▸ **What the task asks**:
Of the lines below, write out exactly those from the line with "シェア (37, 1864)" through the line with "インフォメーション (64, 2525)", both included, and skip the rest.
Records for the exercise section start
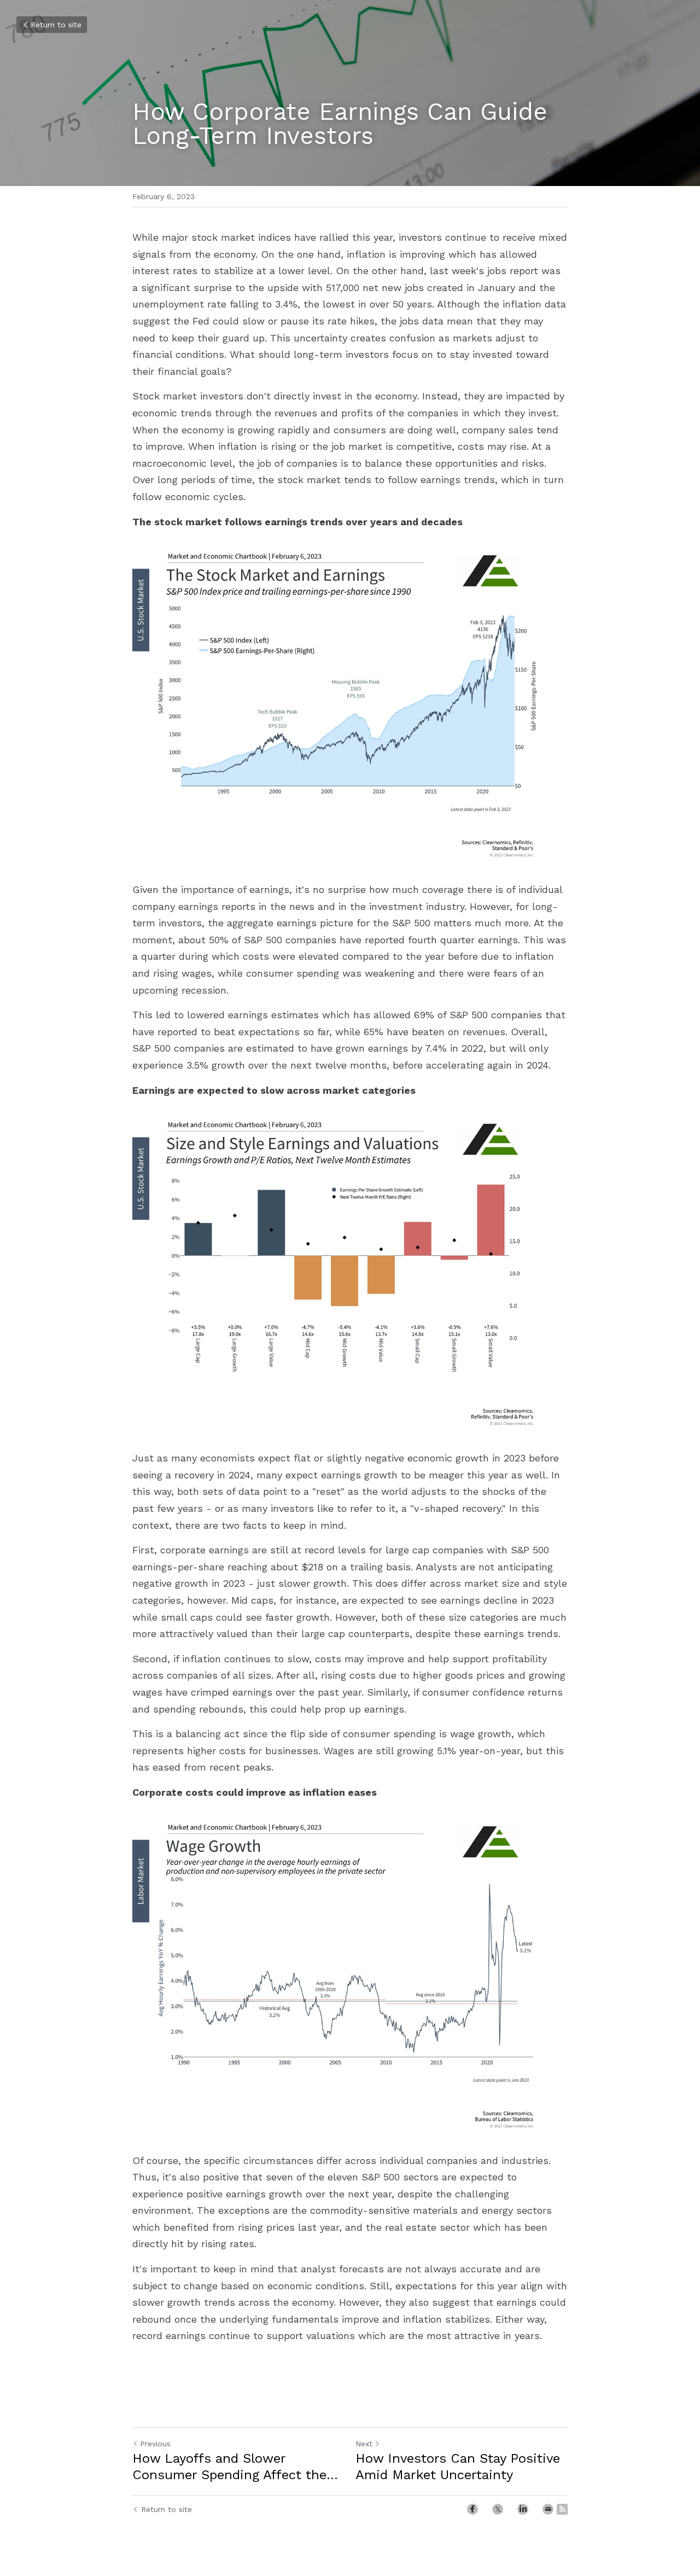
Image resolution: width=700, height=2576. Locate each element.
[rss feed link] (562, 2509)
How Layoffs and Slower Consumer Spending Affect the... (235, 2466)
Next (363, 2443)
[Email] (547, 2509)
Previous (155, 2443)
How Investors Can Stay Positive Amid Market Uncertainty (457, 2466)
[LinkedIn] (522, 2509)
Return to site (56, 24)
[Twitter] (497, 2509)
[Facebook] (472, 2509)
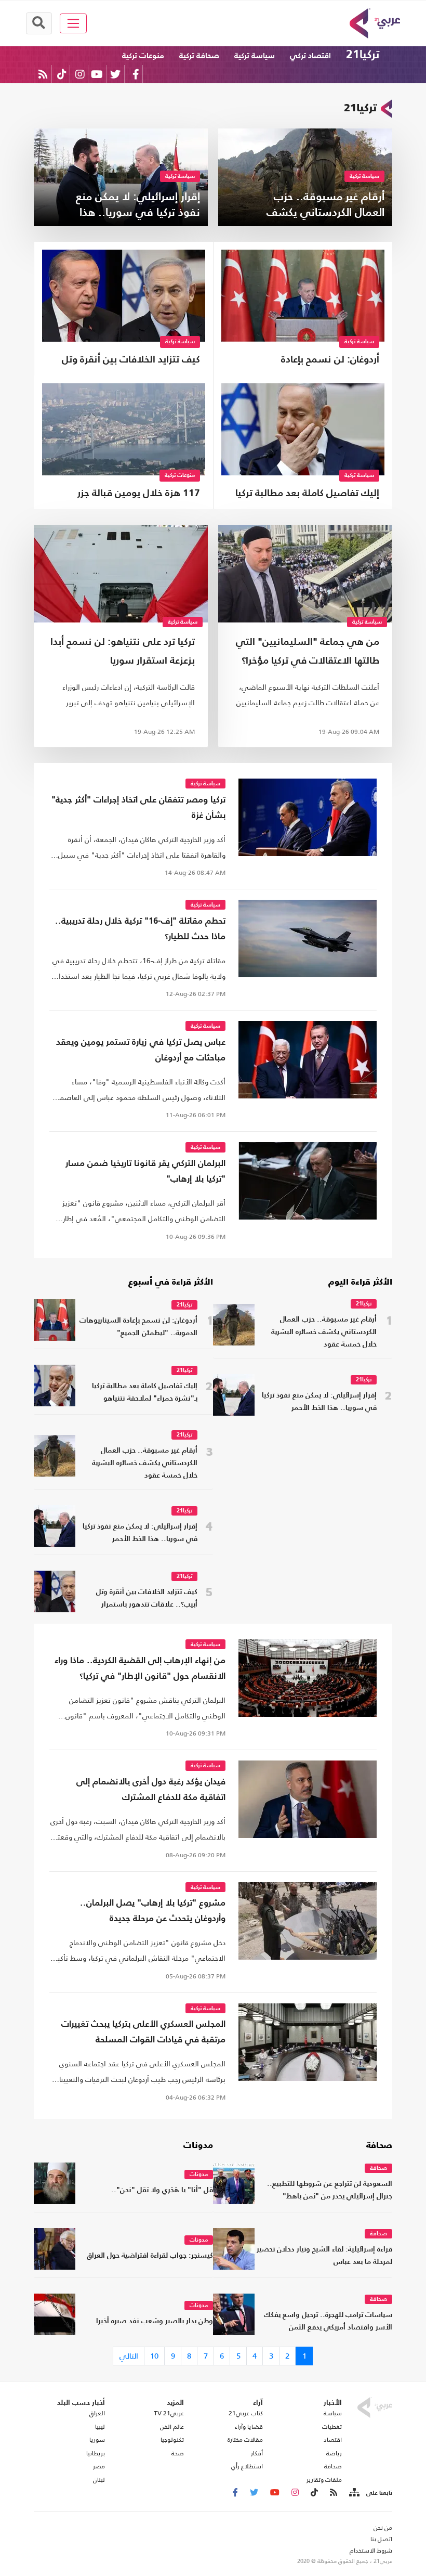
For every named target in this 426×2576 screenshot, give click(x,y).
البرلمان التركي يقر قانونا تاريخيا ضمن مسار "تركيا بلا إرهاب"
Records for the exercise section end
Records for the exercise section start
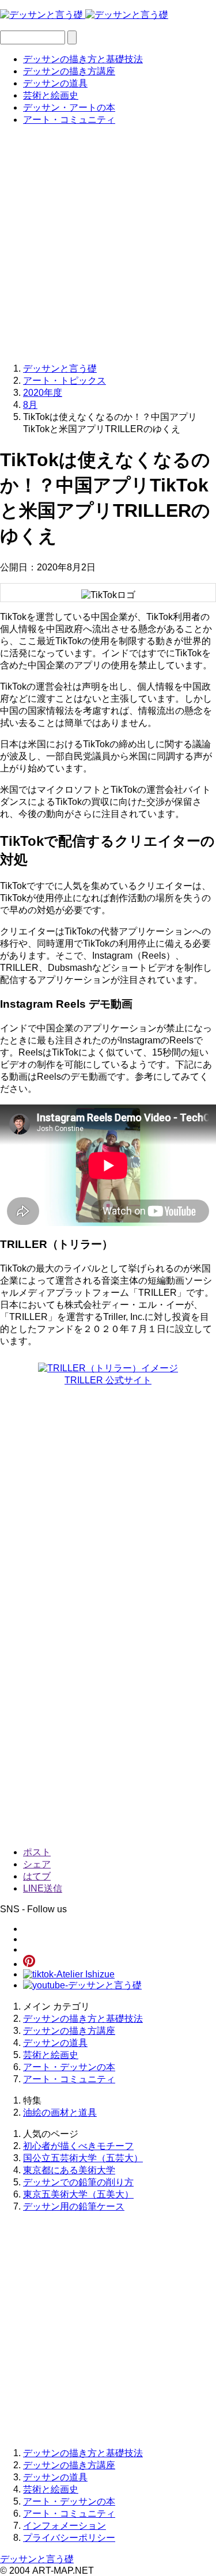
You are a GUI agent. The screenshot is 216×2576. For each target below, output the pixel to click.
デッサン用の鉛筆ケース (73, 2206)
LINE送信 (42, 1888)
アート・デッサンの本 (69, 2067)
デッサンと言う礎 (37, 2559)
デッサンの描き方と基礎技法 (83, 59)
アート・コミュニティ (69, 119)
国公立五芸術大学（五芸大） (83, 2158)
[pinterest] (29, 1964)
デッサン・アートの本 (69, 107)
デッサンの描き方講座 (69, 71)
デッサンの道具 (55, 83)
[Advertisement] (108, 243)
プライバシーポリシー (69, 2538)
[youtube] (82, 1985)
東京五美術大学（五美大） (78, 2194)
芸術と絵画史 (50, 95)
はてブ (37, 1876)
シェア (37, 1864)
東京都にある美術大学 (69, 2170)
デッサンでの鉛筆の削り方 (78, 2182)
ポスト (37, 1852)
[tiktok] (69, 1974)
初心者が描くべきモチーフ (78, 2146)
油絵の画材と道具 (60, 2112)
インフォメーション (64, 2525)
Records for the exercise section end
Records for the exercise section start
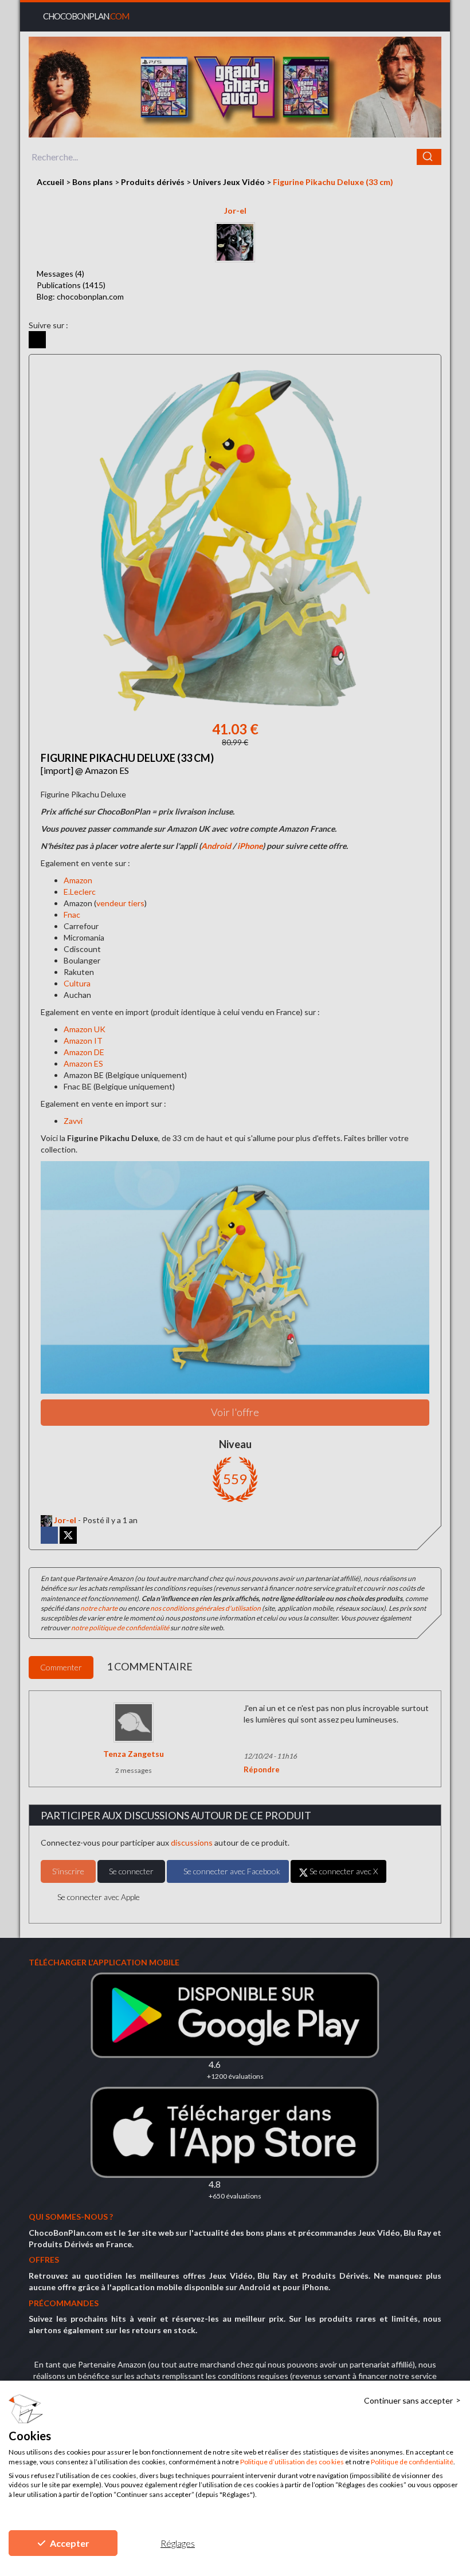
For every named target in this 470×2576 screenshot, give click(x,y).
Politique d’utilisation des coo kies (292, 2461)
Records for the exercise section end
▸ **Task response**:
シェア (37, 1864)
東京都にある美術大学 (69, 2170)
デッサンでの鉛筆の削り方 (78, 2182)
ポスト (37, 1852)
[tiktok] (69, 1974)
初心者が描くべきモチーフ (78, 2146)
油絵の画材と道具 (60, 2112)
インフォメーション (64, 2525)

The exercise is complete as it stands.